Please show every line from the items below that contains the word "target".

(Some items)
------

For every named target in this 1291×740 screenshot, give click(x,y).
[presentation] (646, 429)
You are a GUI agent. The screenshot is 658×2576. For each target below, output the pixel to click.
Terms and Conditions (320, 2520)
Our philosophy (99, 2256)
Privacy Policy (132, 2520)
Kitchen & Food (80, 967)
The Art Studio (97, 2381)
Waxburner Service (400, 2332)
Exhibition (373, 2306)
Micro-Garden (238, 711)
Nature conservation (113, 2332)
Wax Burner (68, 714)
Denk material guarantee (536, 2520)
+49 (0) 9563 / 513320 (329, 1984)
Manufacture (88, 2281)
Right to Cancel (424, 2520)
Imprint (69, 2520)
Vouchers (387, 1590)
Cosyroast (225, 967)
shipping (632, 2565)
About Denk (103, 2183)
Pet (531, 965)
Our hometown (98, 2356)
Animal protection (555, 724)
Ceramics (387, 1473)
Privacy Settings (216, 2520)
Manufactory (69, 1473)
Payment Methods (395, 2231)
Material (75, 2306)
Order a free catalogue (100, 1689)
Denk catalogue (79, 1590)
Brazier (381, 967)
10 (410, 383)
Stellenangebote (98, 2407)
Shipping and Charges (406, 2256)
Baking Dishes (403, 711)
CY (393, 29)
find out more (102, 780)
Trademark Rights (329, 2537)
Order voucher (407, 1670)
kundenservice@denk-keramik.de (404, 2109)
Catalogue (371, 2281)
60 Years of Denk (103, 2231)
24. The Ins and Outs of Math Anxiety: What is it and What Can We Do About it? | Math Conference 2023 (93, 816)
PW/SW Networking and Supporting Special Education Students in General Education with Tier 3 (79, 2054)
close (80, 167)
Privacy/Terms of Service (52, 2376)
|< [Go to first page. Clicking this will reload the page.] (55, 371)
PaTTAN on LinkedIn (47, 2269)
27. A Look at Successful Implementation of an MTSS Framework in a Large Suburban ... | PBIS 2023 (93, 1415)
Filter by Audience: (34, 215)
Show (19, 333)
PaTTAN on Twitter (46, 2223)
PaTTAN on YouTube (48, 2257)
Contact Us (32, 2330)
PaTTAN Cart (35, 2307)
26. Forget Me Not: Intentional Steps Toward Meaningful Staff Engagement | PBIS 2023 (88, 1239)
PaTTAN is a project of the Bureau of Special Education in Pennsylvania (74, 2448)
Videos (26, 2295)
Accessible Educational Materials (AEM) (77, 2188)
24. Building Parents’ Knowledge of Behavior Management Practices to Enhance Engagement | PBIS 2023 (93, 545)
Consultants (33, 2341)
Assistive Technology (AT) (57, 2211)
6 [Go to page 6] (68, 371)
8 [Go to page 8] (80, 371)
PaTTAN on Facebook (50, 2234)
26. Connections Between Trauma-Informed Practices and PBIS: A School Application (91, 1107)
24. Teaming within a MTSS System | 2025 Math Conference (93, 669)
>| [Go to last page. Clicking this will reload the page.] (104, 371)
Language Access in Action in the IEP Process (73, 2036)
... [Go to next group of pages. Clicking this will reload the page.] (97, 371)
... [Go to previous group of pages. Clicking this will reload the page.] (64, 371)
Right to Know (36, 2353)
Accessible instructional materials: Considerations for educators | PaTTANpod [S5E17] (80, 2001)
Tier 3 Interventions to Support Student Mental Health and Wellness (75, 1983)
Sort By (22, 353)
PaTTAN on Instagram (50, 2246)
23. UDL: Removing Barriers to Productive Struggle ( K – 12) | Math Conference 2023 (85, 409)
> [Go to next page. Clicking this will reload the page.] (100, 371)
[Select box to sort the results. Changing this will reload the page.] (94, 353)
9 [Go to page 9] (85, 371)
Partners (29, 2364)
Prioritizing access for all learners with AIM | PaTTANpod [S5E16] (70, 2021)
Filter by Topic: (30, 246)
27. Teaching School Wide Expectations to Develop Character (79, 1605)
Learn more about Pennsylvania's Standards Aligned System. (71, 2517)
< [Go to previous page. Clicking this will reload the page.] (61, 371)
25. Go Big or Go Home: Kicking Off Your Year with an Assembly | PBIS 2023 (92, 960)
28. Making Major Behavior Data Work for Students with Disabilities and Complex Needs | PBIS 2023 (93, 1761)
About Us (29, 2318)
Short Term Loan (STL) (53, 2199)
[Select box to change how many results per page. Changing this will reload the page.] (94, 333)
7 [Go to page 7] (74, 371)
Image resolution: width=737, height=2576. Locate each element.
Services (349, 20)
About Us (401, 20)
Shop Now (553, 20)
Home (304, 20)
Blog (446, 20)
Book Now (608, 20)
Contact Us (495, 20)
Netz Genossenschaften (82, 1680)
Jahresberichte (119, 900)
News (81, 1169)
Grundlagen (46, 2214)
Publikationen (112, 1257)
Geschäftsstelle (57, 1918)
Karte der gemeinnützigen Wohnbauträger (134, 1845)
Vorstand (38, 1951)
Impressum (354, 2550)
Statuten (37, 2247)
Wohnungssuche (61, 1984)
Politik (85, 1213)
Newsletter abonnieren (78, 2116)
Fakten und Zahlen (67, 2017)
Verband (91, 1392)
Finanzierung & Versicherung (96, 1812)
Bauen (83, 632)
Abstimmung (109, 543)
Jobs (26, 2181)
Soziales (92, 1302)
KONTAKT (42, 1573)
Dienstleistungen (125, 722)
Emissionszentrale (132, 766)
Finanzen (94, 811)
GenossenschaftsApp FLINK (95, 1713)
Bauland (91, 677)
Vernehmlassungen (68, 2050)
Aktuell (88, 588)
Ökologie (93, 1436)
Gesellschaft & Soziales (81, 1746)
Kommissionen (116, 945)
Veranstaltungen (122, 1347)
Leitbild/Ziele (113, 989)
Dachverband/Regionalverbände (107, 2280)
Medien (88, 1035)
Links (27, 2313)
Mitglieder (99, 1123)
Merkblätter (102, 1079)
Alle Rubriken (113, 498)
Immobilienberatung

------

- **TASK SOLUTION**
For every named target in this 1291×740 screenshot, give click(x,y).
You are a GUI agent. The screenshot is 658×2576. For each target below, output the pixel to click.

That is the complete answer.